§ Listed entries:
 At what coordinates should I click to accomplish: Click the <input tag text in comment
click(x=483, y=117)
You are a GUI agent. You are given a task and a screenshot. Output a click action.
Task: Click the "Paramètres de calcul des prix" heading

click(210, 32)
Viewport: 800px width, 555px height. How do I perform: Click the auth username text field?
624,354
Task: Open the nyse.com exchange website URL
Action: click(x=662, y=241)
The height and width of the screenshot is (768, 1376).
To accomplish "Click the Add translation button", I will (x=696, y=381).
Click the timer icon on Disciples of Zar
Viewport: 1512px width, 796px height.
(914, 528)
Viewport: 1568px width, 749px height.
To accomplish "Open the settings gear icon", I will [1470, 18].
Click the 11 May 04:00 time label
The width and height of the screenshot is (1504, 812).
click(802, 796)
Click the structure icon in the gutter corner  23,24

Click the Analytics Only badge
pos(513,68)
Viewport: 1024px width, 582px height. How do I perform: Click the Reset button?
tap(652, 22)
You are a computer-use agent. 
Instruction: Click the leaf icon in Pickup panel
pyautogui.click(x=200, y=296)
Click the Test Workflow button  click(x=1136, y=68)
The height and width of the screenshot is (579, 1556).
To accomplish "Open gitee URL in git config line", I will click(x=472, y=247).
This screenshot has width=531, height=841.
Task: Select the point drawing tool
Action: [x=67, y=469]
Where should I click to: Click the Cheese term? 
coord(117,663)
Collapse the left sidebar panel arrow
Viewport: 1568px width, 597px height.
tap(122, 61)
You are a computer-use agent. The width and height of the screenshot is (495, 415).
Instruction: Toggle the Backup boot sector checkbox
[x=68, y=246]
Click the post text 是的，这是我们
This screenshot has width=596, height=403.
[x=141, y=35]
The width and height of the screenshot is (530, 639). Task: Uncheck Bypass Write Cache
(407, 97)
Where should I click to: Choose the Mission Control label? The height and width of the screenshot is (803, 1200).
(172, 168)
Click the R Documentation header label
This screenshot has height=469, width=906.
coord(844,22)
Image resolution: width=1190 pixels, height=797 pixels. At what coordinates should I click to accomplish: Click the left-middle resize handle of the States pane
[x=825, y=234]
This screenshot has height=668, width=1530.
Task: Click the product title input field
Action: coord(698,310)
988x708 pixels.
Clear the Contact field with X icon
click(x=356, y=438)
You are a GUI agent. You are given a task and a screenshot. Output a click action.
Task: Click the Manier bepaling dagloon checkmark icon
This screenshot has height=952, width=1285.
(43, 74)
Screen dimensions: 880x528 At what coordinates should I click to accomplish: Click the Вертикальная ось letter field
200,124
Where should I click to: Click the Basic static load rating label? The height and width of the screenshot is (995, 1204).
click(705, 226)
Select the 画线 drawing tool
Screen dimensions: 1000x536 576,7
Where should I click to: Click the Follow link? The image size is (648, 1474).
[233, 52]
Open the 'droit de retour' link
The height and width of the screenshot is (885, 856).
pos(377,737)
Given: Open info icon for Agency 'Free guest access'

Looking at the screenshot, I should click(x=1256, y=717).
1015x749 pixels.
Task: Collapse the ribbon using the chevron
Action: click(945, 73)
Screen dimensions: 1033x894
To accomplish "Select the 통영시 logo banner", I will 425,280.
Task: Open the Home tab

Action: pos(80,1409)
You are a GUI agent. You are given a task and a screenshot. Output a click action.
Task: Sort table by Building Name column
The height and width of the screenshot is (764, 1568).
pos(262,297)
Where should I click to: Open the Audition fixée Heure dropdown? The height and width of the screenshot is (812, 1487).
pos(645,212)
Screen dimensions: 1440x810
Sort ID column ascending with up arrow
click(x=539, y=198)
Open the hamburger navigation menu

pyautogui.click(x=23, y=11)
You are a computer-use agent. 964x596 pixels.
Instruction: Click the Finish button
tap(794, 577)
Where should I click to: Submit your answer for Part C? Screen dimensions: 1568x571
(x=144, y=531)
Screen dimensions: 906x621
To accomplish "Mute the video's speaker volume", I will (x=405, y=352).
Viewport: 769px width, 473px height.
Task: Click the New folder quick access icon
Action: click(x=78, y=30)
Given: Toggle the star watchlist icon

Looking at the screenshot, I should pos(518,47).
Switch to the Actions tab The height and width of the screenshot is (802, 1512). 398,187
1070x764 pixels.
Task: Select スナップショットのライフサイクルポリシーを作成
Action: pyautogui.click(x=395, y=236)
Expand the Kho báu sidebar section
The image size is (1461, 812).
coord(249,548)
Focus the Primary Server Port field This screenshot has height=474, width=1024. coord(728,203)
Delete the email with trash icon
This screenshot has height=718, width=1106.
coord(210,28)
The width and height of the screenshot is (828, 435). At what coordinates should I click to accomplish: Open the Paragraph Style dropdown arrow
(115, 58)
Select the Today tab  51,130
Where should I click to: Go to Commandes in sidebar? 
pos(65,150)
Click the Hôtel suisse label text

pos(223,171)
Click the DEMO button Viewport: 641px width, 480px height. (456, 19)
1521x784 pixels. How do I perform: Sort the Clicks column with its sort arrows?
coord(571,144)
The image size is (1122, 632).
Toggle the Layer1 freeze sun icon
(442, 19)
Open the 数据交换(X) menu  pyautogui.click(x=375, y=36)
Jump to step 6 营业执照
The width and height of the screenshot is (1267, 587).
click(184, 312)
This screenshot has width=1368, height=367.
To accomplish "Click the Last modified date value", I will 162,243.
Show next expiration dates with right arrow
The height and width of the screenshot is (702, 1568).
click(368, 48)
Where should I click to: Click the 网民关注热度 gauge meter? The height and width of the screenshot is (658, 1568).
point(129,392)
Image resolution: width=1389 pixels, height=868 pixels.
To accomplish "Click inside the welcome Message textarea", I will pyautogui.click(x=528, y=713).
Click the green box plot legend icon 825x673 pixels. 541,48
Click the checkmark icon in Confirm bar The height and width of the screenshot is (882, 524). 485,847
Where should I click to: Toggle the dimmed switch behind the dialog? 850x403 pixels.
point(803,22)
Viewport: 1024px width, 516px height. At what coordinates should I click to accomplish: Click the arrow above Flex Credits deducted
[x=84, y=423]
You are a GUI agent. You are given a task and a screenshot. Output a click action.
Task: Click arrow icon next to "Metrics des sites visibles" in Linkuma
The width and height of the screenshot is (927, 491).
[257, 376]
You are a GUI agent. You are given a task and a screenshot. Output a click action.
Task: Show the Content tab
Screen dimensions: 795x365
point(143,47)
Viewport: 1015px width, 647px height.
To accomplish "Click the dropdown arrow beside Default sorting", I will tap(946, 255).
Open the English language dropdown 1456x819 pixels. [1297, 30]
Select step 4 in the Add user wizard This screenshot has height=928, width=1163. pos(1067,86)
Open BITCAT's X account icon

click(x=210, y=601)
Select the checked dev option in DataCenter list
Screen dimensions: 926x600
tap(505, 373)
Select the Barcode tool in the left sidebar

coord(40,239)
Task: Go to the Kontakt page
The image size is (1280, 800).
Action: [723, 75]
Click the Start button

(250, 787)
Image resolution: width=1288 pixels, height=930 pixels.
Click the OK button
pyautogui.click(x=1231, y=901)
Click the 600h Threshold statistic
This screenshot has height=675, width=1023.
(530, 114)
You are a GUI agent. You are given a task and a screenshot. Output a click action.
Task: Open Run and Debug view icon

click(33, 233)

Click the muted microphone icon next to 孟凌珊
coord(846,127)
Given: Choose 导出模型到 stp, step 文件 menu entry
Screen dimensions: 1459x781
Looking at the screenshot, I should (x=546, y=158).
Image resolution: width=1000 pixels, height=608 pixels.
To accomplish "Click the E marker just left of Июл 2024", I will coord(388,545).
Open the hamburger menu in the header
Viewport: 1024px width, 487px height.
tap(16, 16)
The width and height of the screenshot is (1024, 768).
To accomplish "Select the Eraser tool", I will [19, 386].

§ Task prompt:
Reproduce the full listing above, character for character.

§ Answer space:
 At what coordinates should I click to accomplish: Click the <input tag text in comment
click(x=483, y=117)
You are a GUI agent. You are given a task and a screenshot. Output a click action.
Task: Click the "Paramètres de calcul des prix" heading

click(210, 32)
Viewport: 800px width, 555px height. How do I perform: Click the auth username text field?
624,354
Task: Open the nyse.com exchange website URL
Action: click(x=662, y=241)
The height and width of the screenshot is (768, 1376).
To accomplish "Click the Add translation button", I will (x=696, y=381).
Click the timer icon on Disciples of Zar
Viewport: 1512px width, 796px height.
(914, 528)
Viewport: 1568px width, 749px height.
To accomplish "Open the settings gear icon", I will [1470, 18].
Click the 11 May 04:00 time label
The width and height of the screenshot is (1504, 812).
click(802, 796)
Click the structure icon in the gutter corner  23,24

Click the Analytics Only badge
pos(513,68)
Viewport: 1024px width, 582px height. How do I perform: Click the Reset button?
tap(652, 22)
You are a computer-use agent. 
Instruction: Click the leaf icon in Pickup panel
pyautogui.click(x=200, y=296)
Click the Test Workflow button  click(x=1136, y=68)
The height and width of the screenshot is (579, 1556).
To accomplish "Open gitee URL in git config line", I will click(x=472, y=247).
This screenshot has width=531, height=841.
Task: Select the point drawing tool
Action: [x=67, y=469]
Where should I click to: Click the Cheese term? 
coord(117,663)
Collapse the left sidebar panel arrow
Viewport: 1568px width, 597px height.
tap(122, 61)
You are a computer-use agent. The width and height of the screenshot is (495, 415).
Instruction: Toggle the Backup boot sector checkbox
[x=68, y=246]
Click the post text 是的，这是我们
This screenshot has width=596, height=403.
[x=141, y=35]
The width and height of the screenshot is (530, 639). Task: Uncheck Bypass Write Cache
(407, 97)
Where should I click to: Choose the Mission Control label? The height and width of the screenshot is (803, 1200).
(172, 168)
Click the R Documentation header label
This screenshot has height=469, width=906.
coord(844,22)
Image resolution: width=1190 pixels, height=797 pixels. At what coordinates should I click to accomplish: Click the left-middle resize handle of the States pane
[x=825, y=234]
This screenshot has height=668, width=1530.
Task: Click the product title input field
Action: coord(698,310)
988x708 pixels.
Clear the Contact field with X icon
click(x=356, y=438)
You are a GUI agent. You are given a task and a screenshot. Output a click action.
Task: Click the Manier bepaling dagloon checkmark icon
This screenshot has height=952, width=1285.
(43, 74)
Screen dimensions: 880x528 At what coordinates should I click to accomplish: Click the Вертикальная ось letter field
200,124
Where should I click to: Click the Basic static load rating label? The height and width of the screenshot is (995, 1204).
click(705, 226)
Select the 画线 drawing tool
Screen dimensions: 1000x536 576,7
Where should I click to: Click the Follow link? The image size is (648, 1474).
[233, 52]
Open the 'droit de retour' link
The height and width of the screenshot is (885, 856).
pos(377,737)
Given: Open info icon for Agency 'Free guest access'

Looking at the screenshot, I should click(x=1256, y=717).
1015x749 pixels.
Task: Collapse the ribbon using the chevron
Action: click(945, 73)
Screen dimensions: 1033x894
To accomplish "Select the 통영시 logo banner", I will 425,280.
Task: Open the Home tab

Action: pos(80,1409)
You are a GUI agent. You are given a task and a screenshot. Output a click action.
Task: Sort table by Building Name column
The height and width of the screenshot is (764, 1568).
pos(262,297)
Where should I click to: Open the Audition fixée Heure dropdown? The height and width of the screenshot is (812, 1487).
pos(645,212)
Screen dimensions: 1440x810
Sort ID column ascending with up arrow
click(x=539, y=198)
Open the hamburger navigation menu

pyautogui.click(x=23, y=11)
You are a computer-use agent. 964x596 pixels.
Instruction: Click the Finish button
tap(794, 577)
Where should I click to: Submit your answer for Part C? Screen dimensions: 1568x571
(x=144, y=531)
Screen dimensions: 906x621
To accomplish "Mute the video's speaker volume", I will (x=405, y=352).
Viewport: 769px width, 473px height.
Task: Click the New folder quick access icon
Action: click(x=78, y=30)
Given: Toggle the star watchlist icon

Looking at the screenshot, I should pos(518,47).
Switch to the Actions tab The height and width of the screenshot is (802, 1512). 398,187
1070x764 pixels.
Task: Select スナップショットのライフサイクルポリシーを作成
Action: pyautogui.click(x=395, y=236)
Expand the Kho báu sidebar section
The image size is (1461, 812).
coord(249,548)
Focus the Primary Server Port field This screenshot has height=474, width=1024. coord(728,203)
Delete the email with trash icon
This screenshot has height=718, width=1106.
coord(210,28)
The width and height of the screenshot is (828, 435). At what coordinates should I click to accomplish: Open the Paragraph Style dropdown arrow
(115, 58)
Select the Today tab  51,130
Where should I click to: Go to Commandes in sidebar? 
pos(65,150)
Click the Hôtel suisse label text

pos(223,171)
Click the DEMO button Viewport: 641px width, 480px height. (456, 19)
1521x784 pixels. How do I perform: Sort the Clicks column with its sort arrows?
coord(571,144)
The image size is (1122, 632).
Toggle the Layer1 freeze sun icon
(442, 19)
Open the 数据交换(X) menu  pyautogui.click(x=375, y=36)
Jump to step 6 营业执照
The width and height of the screenshot is (1267, 587).
click(184, 312)
This screenshot has width=1368, height=367.
To accomplish "Click the Last modified date value", I will 162,243.
Show next expiration dates with right arrow
The height and width of the screenshot is (702, 1568).
click(368, 48)
Where should I click to: Click the 网民关注热度 gauge meter? The height and width of the screenshot is (658, 1568).
point(129,392)
Image resolution: width=1389 pixels, height=868 pixels.
To accomplish "Click inside the welcome Message textarea", I will pyautogui.click(x=528, y=713).
Click the green box plot legend icon 825x673 pixels. 541,48
Click the checkmark icon in Confirm bar The height and width of the screenshot is (882, 524). 485,847
Where should I click to: Toggle the dimmed switch behind the dialog? 850x403 pixels.
point(803,22)
Viewport: 1024px width, 516px height. At what coordinates should I click to accomplish: Click the arrow above Flex Credits deducted
[x=84, y=423]
You are a GUI agent. You are given a task and a screenshot. Output a click action.
Task: Click arrow icon next to "Metrics des sites visibles" in Linkuma
The width and height of the screenshot is (927, 491).
[257, 376]
You are a GUI agent. You are given a task and a screenshot. Output a click action.
Task: Show the Content tab
Screen dimensions: 795x365
point(143,47)
Viewport: 1015px width, 647px height.
To accomplish "Click the dropdown arrow beside Default sorting", I will tap(946, 255).
Open the English language dropdown 1456x819 pixels. [1297, 30]
Select step 4 in the Add user wizard This screenshot has height=928, width=1163. pos(1067,86)
Open BITCAT's X account icon

click(x=210, y=601)
Select the checked dev option in DataCenter list
Screen dimensions: 926x600
tap(505, 373)
Select the Barcode tool in the left sidebar

coord(40,239)
Task: Go to the Kontakt page
The image size is (1280, 800).
Action: [723, 75]
Click the Start button

(250, 787)
Image resolution: width=1288 pixels, height=930 pixels.
Click the OK button
pyautogui.click(x=1231, y=901)
Click the 600h Threshold statistic
This screenshot has height=675, width=1023.
(530, 114)
You are a GUI agent. You are given a task and a screenshot. Output a click action.
Task: Open Run and Debug view icon

click(33, 233)

Click the muted microphone icon next to 孟凌珊
coord(846,127)
Given: Choose 导出模型到 stp, step 文件 menu entry
Screen dimensions: 1459x781
Looking at the screenshot, I should (x=546, y=158).
Image resolution: width=1000 pixels, height=608 pixels.
To accomplish "Click the E marker just left of Июл 2024", I will coord(388,545).
Open the hamburger menu in the header
Viewport: 1024px width, 487px height.
tap(16, 16)
The width and height of the screenshot is (1024, 768).
To accomplish "Select the Eraser tool", I will [19, 386].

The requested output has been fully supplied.